À commencer par Abdellah, débarqué dans la capitale à 24 ans, homosexuel, réalisant alors un rêve de ­pauvre, logé chez des amis, plongé dans les tumultes de l’amour, excité et angoissé. Dans la conversation, tombe le nom de Catherine Deneuve, résidant place Saint-Sulpice, au dernier étage d’un immeuble haussmannien. Abdellah a passé la nuit, assis sur un banc, à regarder les pièces éclairées de cet appartement, espérant apercevoir la silhouette de la comédienne.

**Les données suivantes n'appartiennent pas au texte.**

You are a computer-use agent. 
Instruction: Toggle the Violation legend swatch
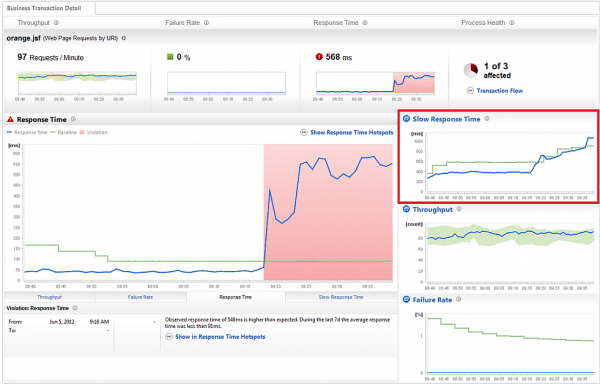[x=82, y=132]
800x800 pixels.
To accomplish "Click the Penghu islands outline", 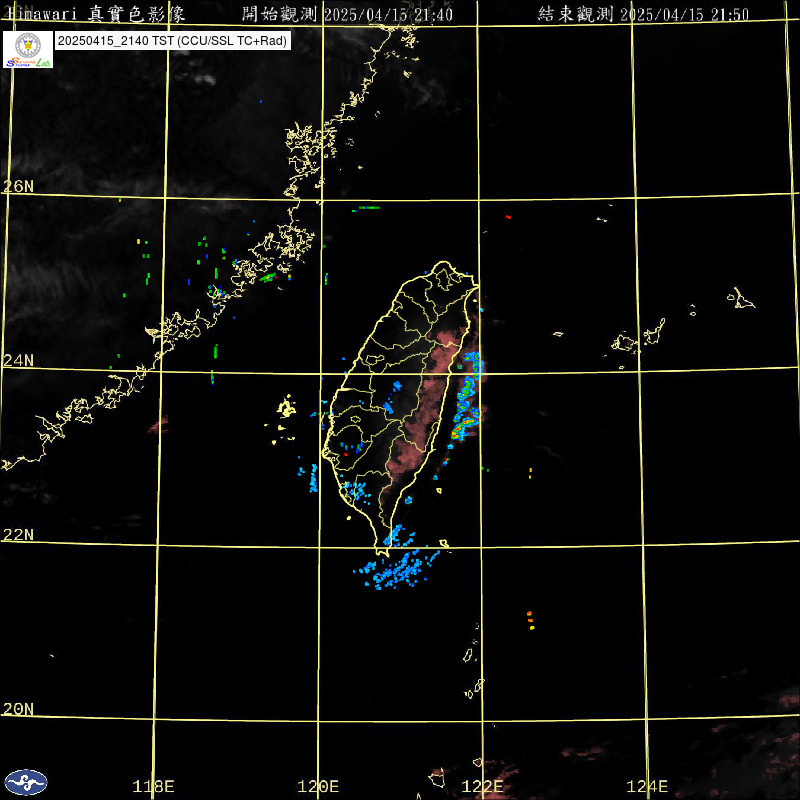I will point(286,410).
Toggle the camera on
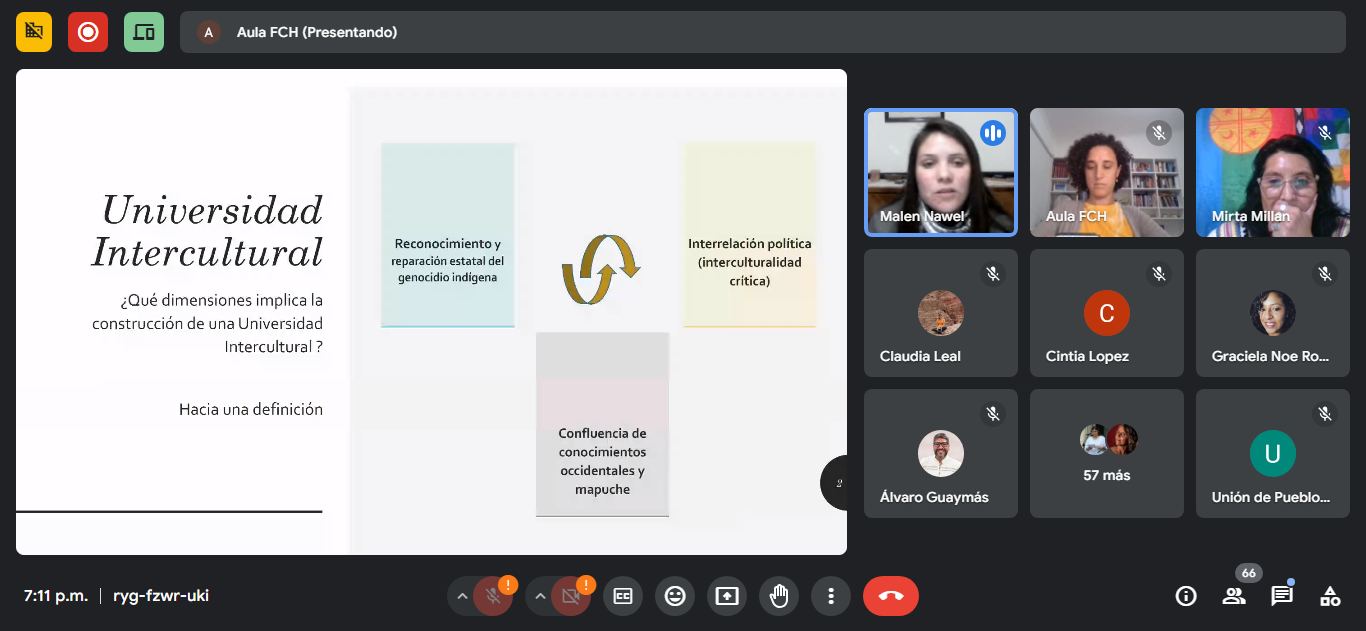The height and width of the screenshot is (631, 1366). (570, 596)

Polonais, Bereck a passé la nuit chez son frère, en 1931, rue Saint-Antoine, traversée alors par les voitures et les chevaux. Ils étaient quatre à dormir dans le même lit, tête-bêche, dans l’unique chambre du frangin. Pas besoin de chauffage alors. Florentino, lui aussi, est arrivé gamin en France, à 12 ans, en janvier 1939. L’histoire s’est chargée de plomber l’année. Sa première nuit s’est déroulée au Perthus, au milieu de Sénégalais qui, il s’en souvient soixante-dix ans plus tard, avaient partagé avec lui du bouillon chaud affreusement épicé. Pour Kitty, née à ­Tunis, l’histoire a commencé à ­Marseille, en 1962, avec ses deux mouflettes et deux valises. D’abord une vue sur Notre-Dame-de-la-Garde puis le train pour Paris. De quoi gamberger sur le passé et l’avenir dans un compartiment couchettes. De son côté, Margani a gardé de ces moments une odeur de Paris, depuis sa chambre d’hôtel. Où il dormit sur et non pas dans le lit. Américain, Michael se souvient d’une addition de bières et de whisky, d’une ébriété égarée au Select avant de libérer, au bout de la nuit, une flopée d’oiseaux exotiques dont le propriétaire de son appartement était féru.

Ce vol d’oiseaux pourrait être la métaphore de ces dix témoignages radiophoniques, brefs, incisifs (deux minutes par tête de pipe). Dans cet arc-en-ciel de souvenirs, c’est un hymne à l’immigration que célèbre ici Jozef Boro. Aux refrains jubilatoires, le sourire large, sans l’embarras des nostalgies. De quoi donner des sueurs à n’importe quel ministre de l’Immigration.